The transfer comes only a day after the financial institution signaled its intent to take corrective motion in opposition to workers answerable for the lapses and overhaul its senior administration construction to strengthen accountability.
Khurana’s departure marks the primary senior-level exit within the wake of the derivatives episode, which has not solely impacted the financial institution’s backside line but in addition raised severe considerations over inside controls, threat administration, and company governance requirements at one in all India’s outstanding personal sector lenders.

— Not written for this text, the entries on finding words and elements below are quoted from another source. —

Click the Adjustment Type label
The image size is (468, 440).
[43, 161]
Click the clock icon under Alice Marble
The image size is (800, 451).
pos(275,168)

“Contemplating the latest unlucky developments, whereby the Financial institution decided an adversarial accounting influence on P&L, on account of incorrect accounting for inside by-product trades, I having oversight of the Treasury Entrance workplace perform, because the Entire Time Director, Deputy CEO and part of Senior Administration of the financial institution, hereby resign, efficient instantly,” Khurana’s resignation letter shared with the inventory exchanges acknowledged.
He added that he was prepared to help with the transition course of to make sure continuity and stability.
Khurana had been with IndusInd Financial institution since November 2011 and was additionally head of the International Markets Group. With almost three many years of expertise, Khurana beforehand held senior roles at HSBC, ABN AMRO Financial institution, and later the Royal Financial institution of Scotland after ABN’s acquisition.
His resignation underscores the rising strain on the financial institution’s management to just accept duty for a disaster that has shaken investor confidence and attracted regulatory consideration.
“The board is taking needed steps to repair accountability of the individuals answerable for these lapses and re-align roles and duties of senior administration,” the lender’s board had stated on Sunday.
In accordance with the financial institution, the losses stemmed largely from incorrect accounting of inside by-product trades, particularly in circumstances the place contracts had been terminated early. These errors led to inflated notional income, masking the true monetary state of the derivatives portfolio over a number of reporting durations.
To handle the state of affairs, the financial institution introduced on March 21 that it had appointed an impartial agency to conduct a complete audit of its derivatives e-book and set up administration accountability.
The problem first got here to public consideration on March 10, when IndusInd revealed that mark-to-market (MTM) losses in its derivatives portfolio may scale back its web value by as a lot as 2.35%—roughly Rs 1,600 crore—as of December 2024. The disclosure triggered a pointy sell-off, with the financial institution’s inventory tumbling almost 25% from Rs 900 to Rs 686.